***** Data under study
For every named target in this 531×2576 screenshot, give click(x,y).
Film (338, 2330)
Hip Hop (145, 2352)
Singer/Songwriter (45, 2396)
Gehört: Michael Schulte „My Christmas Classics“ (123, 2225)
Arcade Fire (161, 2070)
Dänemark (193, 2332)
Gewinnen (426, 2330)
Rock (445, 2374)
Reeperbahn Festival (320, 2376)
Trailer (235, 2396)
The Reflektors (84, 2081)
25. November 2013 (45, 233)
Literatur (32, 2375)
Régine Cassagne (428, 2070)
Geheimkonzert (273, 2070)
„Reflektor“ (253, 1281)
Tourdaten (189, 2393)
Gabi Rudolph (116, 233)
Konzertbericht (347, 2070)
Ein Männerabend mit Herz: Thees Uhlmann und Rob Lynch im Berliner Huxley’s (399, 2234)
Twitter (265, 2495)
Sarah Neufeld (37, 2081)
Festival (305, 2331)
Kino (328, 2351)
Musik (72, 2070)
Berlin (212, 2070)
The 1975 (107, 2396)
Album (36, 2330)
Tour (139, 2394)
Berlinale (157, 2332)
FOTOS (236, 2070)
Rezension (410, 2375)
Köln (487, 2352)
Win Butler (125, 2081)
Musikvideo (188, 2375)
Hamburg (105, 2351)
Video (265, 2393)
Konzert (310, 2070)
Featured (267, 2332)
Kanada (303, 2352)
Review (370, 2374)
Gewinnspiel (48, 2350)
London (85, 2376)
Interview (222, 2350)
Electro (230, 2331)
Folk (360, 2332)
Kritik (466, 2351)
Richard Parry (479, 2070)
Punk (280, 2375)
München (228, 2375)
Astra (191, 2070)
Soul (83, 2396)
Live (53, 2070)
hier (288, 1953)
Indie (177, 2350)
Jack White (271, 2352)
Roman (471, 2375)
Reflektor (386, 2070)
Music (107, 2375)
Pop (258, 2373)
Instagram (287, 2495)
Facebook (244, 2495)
**********
**Exercise instructions**
Write out all of the records exactly as they stand above.

**Expected output**
For every named target in this 531×2576 screenshot, give click(x,y).
Film (338, 2330)
Hip Hop (145, 2352)
Singer/Songwriter (45, 2396)
Gehört: Michael Schulte „My Christmas Classics“ (123, 2225)
Arcade Fire (161, 2070)
Dänemark (193, 2332)
Gewinnen (426, 2330)
Rock (445, 2374)
Reeperbahn Festival (320, 2376)
Trailer (235, 2396)
The Reflektors (84, 2081)
25. November 2013 (45, 233)
Literatur (32, 2375)
Régine Cassagne (428, 2070)
Geheimkonzert (273, 2070)
„Reflektor“ (253, 1281)
Tourdaten (189, 2393)
Gabi Rudolph (116, 233)
Konzertbericht (347, 2070)
Ein Männerabend mit Herz: Thees Uhlmann und Rob Lynch im Berliner Huxley’s (399, 2234)
Twitter (265, 2495)
Sarah Neufeld (37, 2081)
Festival (305, 2331)
Kino (328, 2351)
Musik (72, 2070)
Berlin (212, 2070)
The 1975 (107, 2396)
Album (36, 2330)
Tour (139, 2394)
Berlinale (157, 2332)
FOTOS (236, 2070)
Rezension (410, 2375)
Köln (487, 2352)
Win Butler (125, 2081)
Musikvideo (188, 2375)
Hamburg (105, 2351)
Video (265, 2393)
Konzert (310, 2070)
Featured (267, 2332)
Kanada (303, 2352)
Review (370, 2374)
Gewinnspiel (48, 2350)
London (85, 2376)
Interview (222, 2350)
Electro (230, 2331)
Folk (360, 2332)
Kritik (466, 2351)
Richard Parry (479, 2070)
Punk (280, 2375)
München (228, 2375)
Astra (191, 2070)
Soul (83, 2396)
Live (53, 2070)
hier (288, 1953)
Indie (177, 2350)
Jack White (271, 2352)
Roman (471, 2375)
Reflektor (386, 2070)
Music (107, 2375)
Pop (258, 2373)
Instagram (287, 2495)
Facebook (244, 2495)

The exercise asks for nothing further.